▶ _Reading passage_
┌──

Tyler Young: Would you tell us about some of the challenges the project has faced?

Jeffrey Mitchell: One of the big challenges we have faced has been in the area of funding. Locally, in 2013, Bexar County was generous enough to fund $125 million of the initially estimated project cost of $150 million to lead us into the final design. Unfortunately, by the

40 percent design milestone, the cost of accomplishing all the important project goals along the full, 2.2-mile-long project corridor was identified to be significantly more. That reality has set up a schedule and scope interaction that persists to this day and will continue until everything is finished.

One of the first responses to the budget reality was to divide the single project into a series of four linear phases, to be completed sequentially, as funding remains or becomes identified. The initially committed funding has been applied to the more urban area upstream, designated as phase 1, and design and construction has been working its way downstream. Phase 1 has now been further divided into three subphases, 1.1 through 1.3. Phase 1.1 is about a half-mile long and starts at the upstream beginning of the project—the inlet to the underground flood bypass tunnel—and extends a little more than three city blocks south. Phase 1.1 was fully constructed and functional by San Antonio’s tricentennial celebration on May 5 of this year. This half-mile stretch includes almost 4,000 linear feet of accessible walkway; four impressive tile murals featuring the work of local artists; 38 benches adorned with custom tile designs; one crest gate and control building, which is concealed as a locally inspired gatehouse art feature; five bioswales; and an award-winning array of trees and other native landscaping. It is impressive and has been well received.

Another challenge the project has needed to overcome is a tight project corridor—the creek has been there since the founding of the city, and the city has grown up close to its banks. Therefore, the project corridor is tight and runs through the most historic areas of downtown. All construction has to respect antiquities-code requirements regarding archeological monitoring and impacts to historic infrastructure. This tight project corridor is also packed with existing utilities that have had to be carefully worked around or relocated as the creek has been both widened and deepened to accomplish both the flood control and pedestrian access. When complete, the flood-control goal for the project is to take 25–30 acres out of the current 100-year floodplain. This flood control goal will make development possible on land that is currently within the floodplain.

Another critical aspect of the project is maintaining a constant flow of water at carefully controlled water surface elevations, which also accommodate the peak flows of storm and flood events without exceeding the creek banks. The water surface control is accomplished with hydraulically actuated, bottom-hinged steel crest gates, similar to the gates installed in the Museum Reach and elsewhere in the city. These gates fold down during storm and flood events to get out of the way and then automatically rise to recapture the desired water surface profile as the storm flows recede. The constant creek flow is accomplished by taking advantage of pumping infrastructure already in place as part of the underground flood control tunnel constructed under the authorization of the U.S. Army Corps of Engineers in the 1980s. We’ve had to augment the water supply accessible to San Pedro Creek by creating a pumped, underground cross-connection to the San Antonio River and ensuring that a sufficient supply of reuse water is available for both tributaries in the watershed. Supplying water to the creek in this way helps insulate its flow from the drought restrictions that are an annual reality in San Antonio.

└──

Write the next part of the San Pedro Creek project interview, picking up after its final sentence. The lines that follow come from a separate source.

▶ _Data to examine_
┌──

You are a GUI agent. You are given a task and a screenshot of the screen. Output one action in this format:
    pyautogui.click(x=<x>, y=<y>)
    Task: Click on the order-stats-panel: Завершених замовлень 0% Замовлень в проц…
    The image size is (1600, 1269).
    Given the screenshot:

└──

▶ _Result_
I mentioned the constrained right of way earlier. The construction process, including getting construction

equipment down in the channel of an active creek that flows significantly every time it rains in the watershed, is a challenge, to say the least. We have tight constraints for getting in and deepening down the riverbed. The city has been built over centuries, so the level of existing conditions that need to be navigated around, discovered, and rediscovered is staggering. Storm drainage systems and other elements of infrastructure are not always where you expect them to be. When you discover where they really are, the design has to respond to that.

Another significant challenge has been time. The initial vision for this project was to have all 2.2 miles completed for the city’s tricentennial on May 5, 2018. Everyone realized after the first few months of the project that this goal was not feasible. After that, the challenge was to maintain focus on a significant core portion of the project that could be completed by the tricentennial. That portion eventually became phase 1.1, which was opened and commemorated on time on May 5. This was a huge project success.

Tyler Young: What advice do you have for your peers?

Jeffrey Mitchell: I think in the context of my career, I have learned to try to keep the bigger picture of the broader benefits for the community at the forefront.

It is important to be able to look past the grind of the daily project challenges and focus on what the project will do. Often this is hard to do. So sometimes over the course of the San Pedro Creek design, when I was travelling and away from home, I would take myself back to the Museum Reach and have dinner at one of the eateries that grew up along it, to remind myself of the benefits that were to come.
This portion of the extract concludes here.